One does slow down a bit as you get older and I had already decided two or three years ago that I’d retire at this time. Besides, I think it is time to open the door and bring in some new blood to invigorate the field, and to bring new perspectives and new questions forward. But the Pandemic has made it a more unexpected final three years. I mean, the fun part of teaching is having an audience and being in a room with people. A very important aspect of having classes with other people is the potential of developing a community. Students learn as much from each other as from their professors, so I’m very happy when I walk into a classroom and I hear the buzz that is already going on, or when students leave in groups after class, talking about whatever is going on in their lives. That community is really important for learning and you just can’t do that when you are staring at a screen. 

And what are you looking forward to during your retirement? Will you be still involved with the NMC department? 

Now I have a couple of little grandchildren who are delightful and I am looking forward to spending more time with them. I will continue to be involved. I still have PhD students that I am supervising so I will continue to be engaged with them and their work. Also, I might be on other student PhD committees, depending on the need.
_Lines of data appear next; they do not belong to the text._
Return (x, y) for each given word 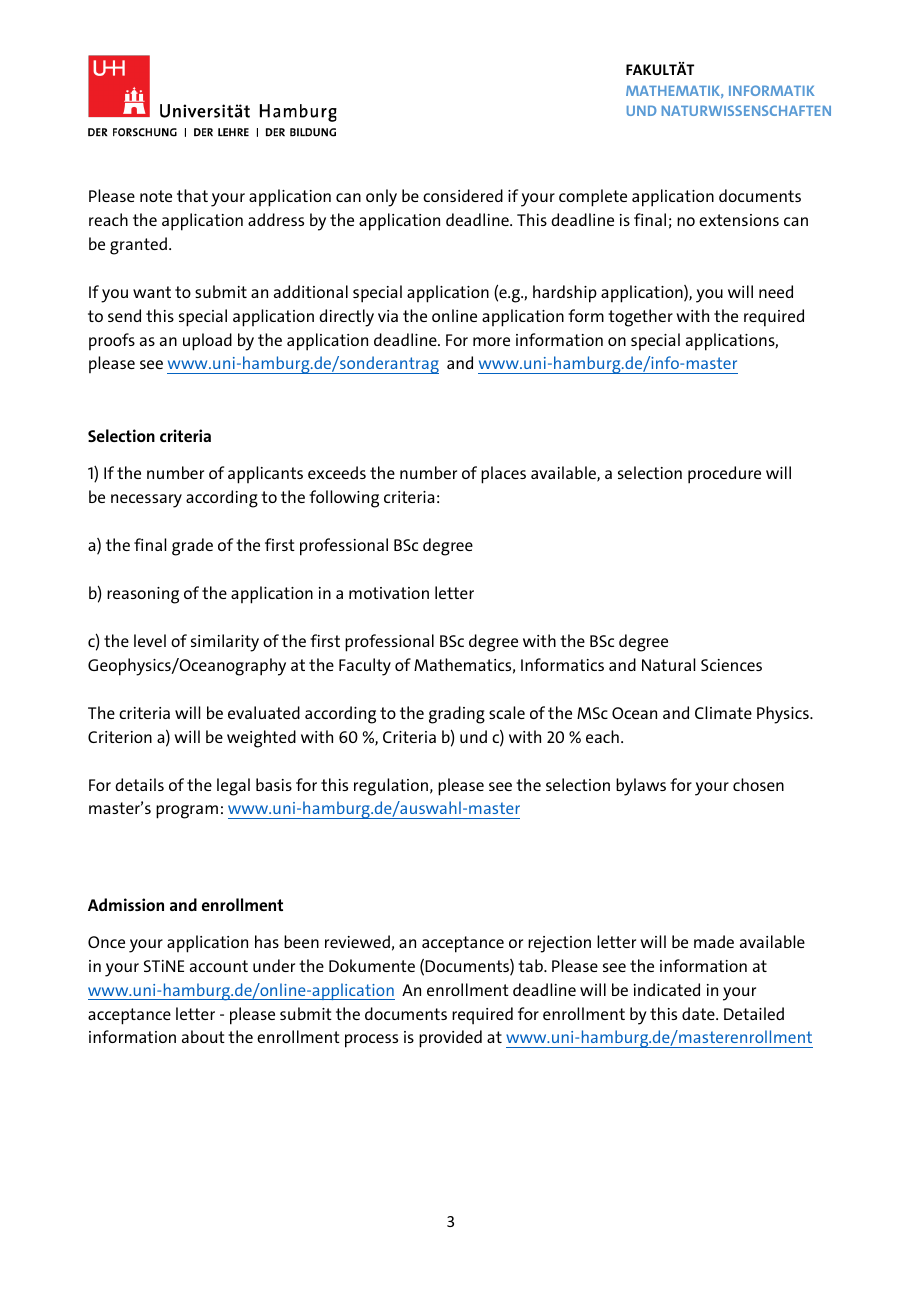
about (203, 1036)
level (150, 640)
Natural (668, 664)
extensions (739, 220)
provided (450, 1039)
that (192, 195)
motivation (389, 593)
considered (463, 195)
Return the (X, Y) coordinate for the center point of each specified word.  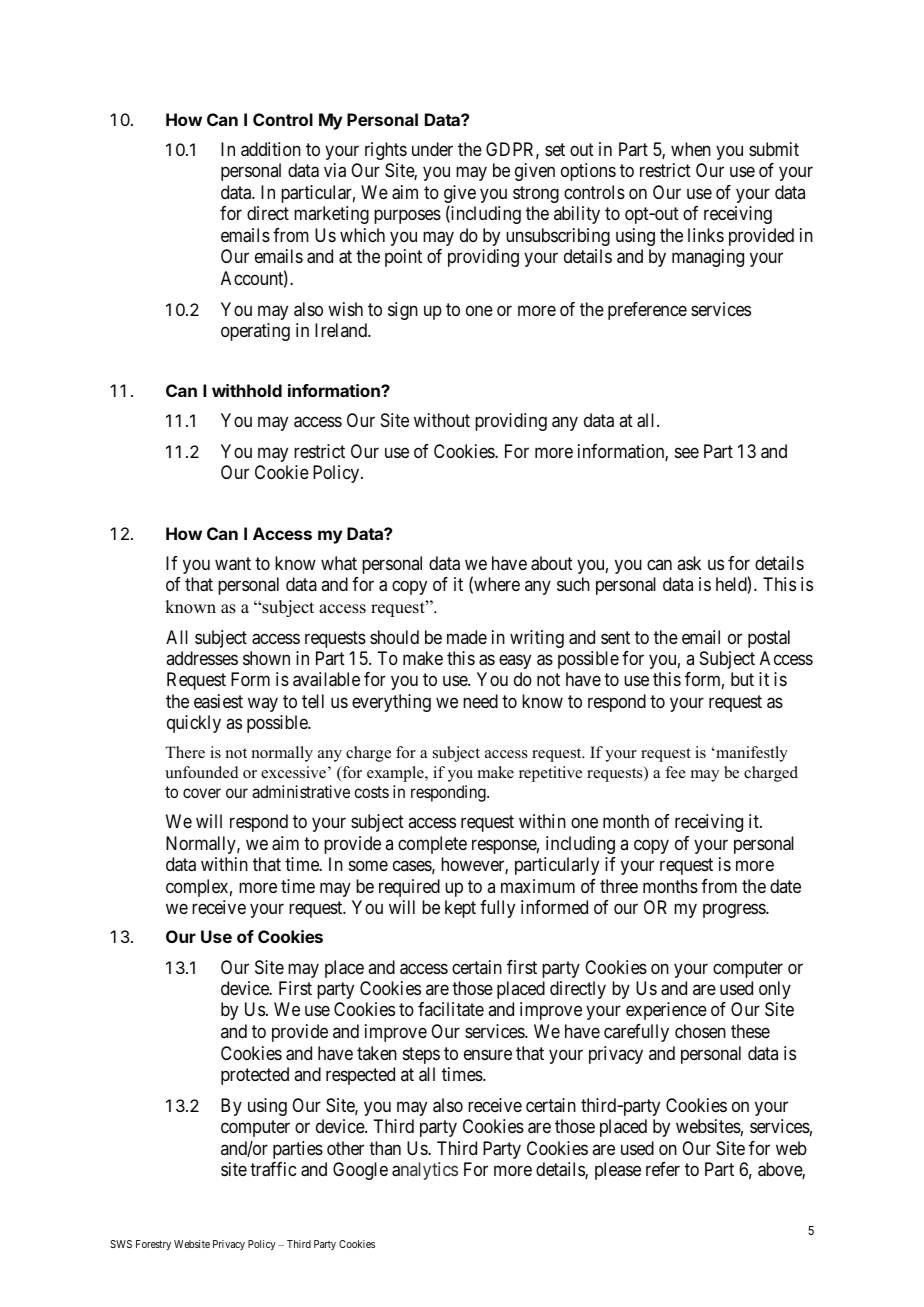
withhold (247, 390)
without (442, 420)
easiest (218, 701)
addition (271, 149)
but (742, 679)
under (432, 149)
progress (735, 910)
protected (255, 1076)
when (691, 149)
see (687, 453)
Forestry (153, 1245)
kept (460, 909)
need (480, 701)
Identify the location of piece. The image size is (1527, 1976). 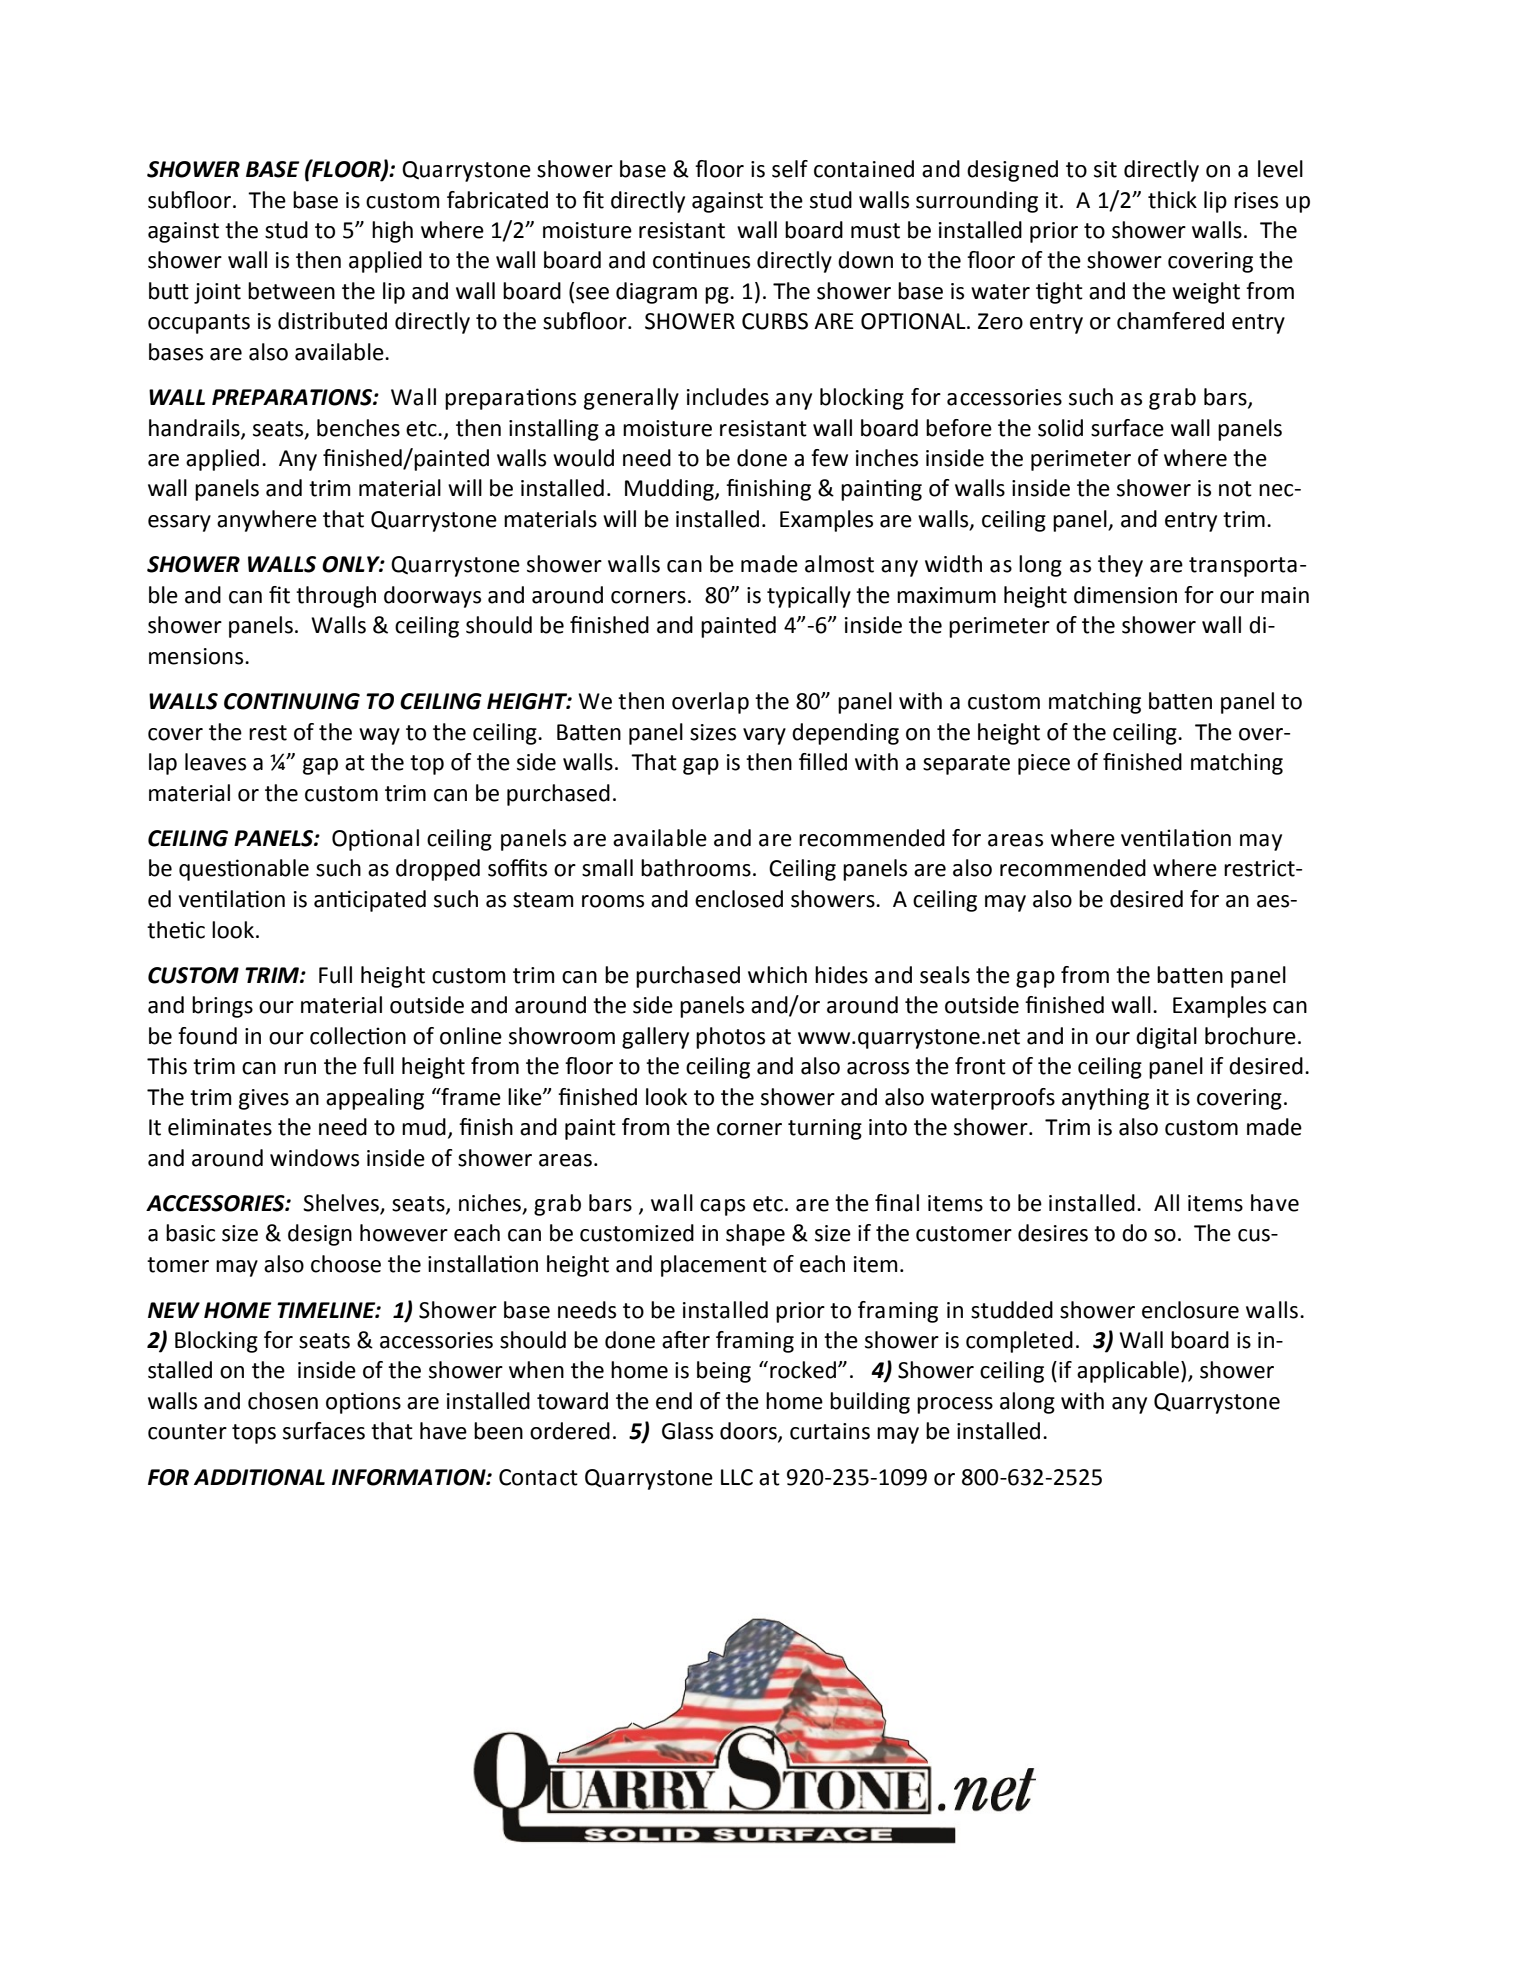
(1044, 764).
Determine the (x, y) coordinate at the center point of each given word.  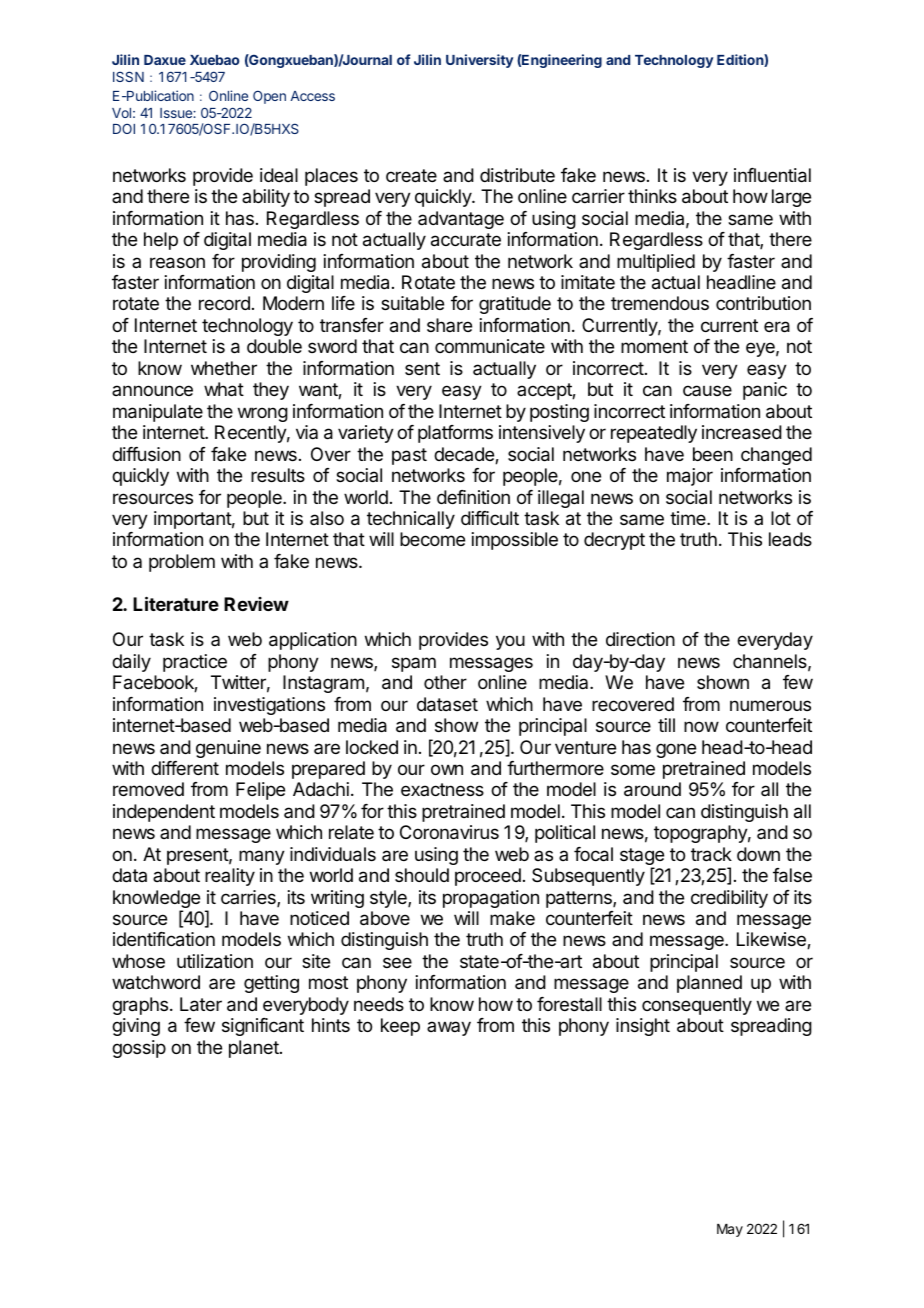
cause (707, 390)
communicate (490, 346)
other (445, 682)
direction (640, 639)
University (479, 61)
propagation (491, 899)
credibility (729, 899)
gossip (139, 1049)
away (449, 1028)
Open (269, 97)
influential (772, 175)
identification (164, 939)
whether (224, 368)
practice (195, 663)
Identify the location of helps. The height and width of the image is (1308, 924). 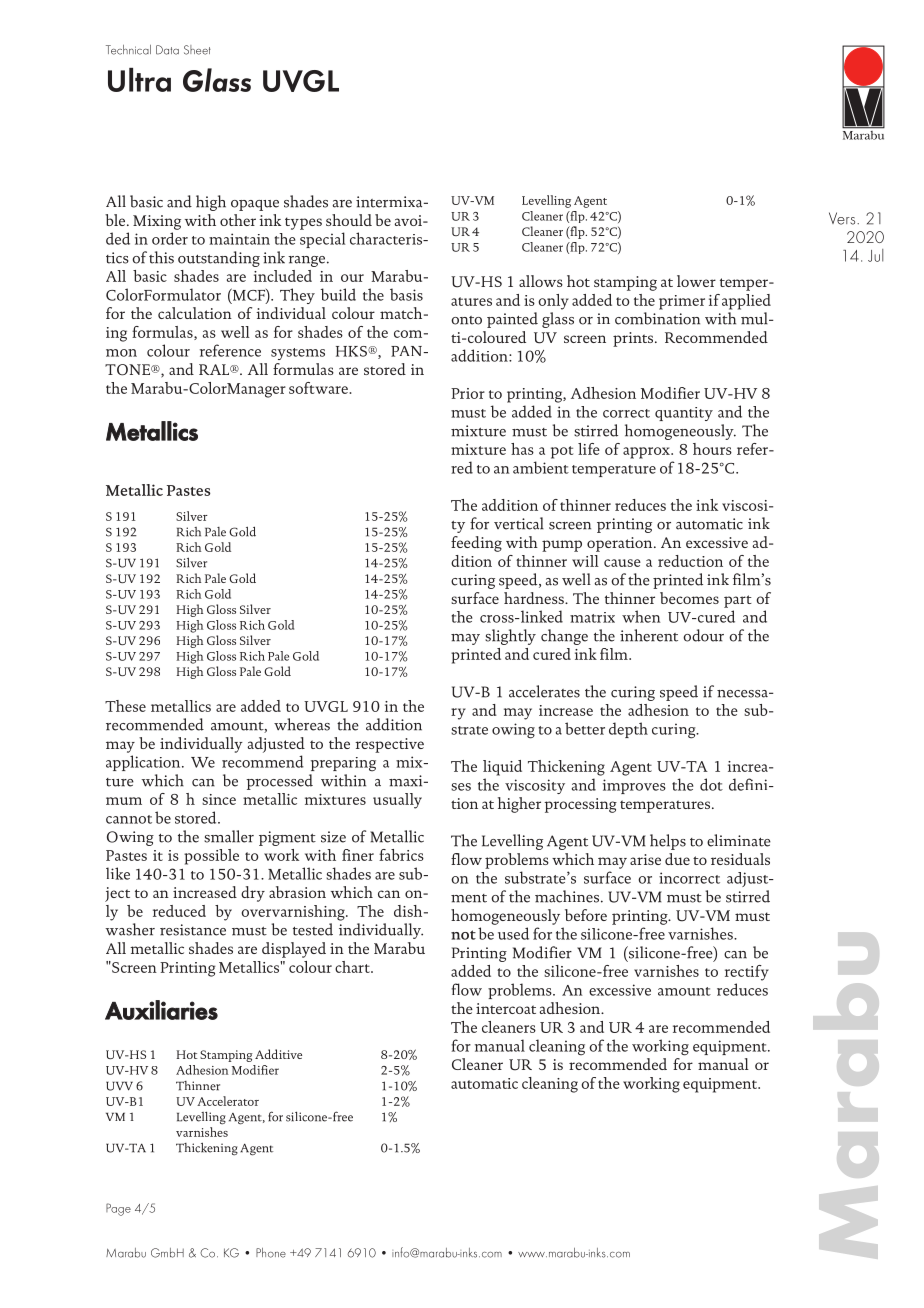
(668, 842).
As the university returns to in-person activities, there ought to be guest lectures and events that will continue to be of interest to me. So I will be leaving the teaching ranks, but I will not be leaving UofT entirely!

Author’s note: For those more interested in the Syrian Civil War and Professor Reilly’s work in regard to it, they can refer to his 2019 book, Fragile Nation, Shattered Land: The Modern History of Syria.

This interview has been edited for length and clarity.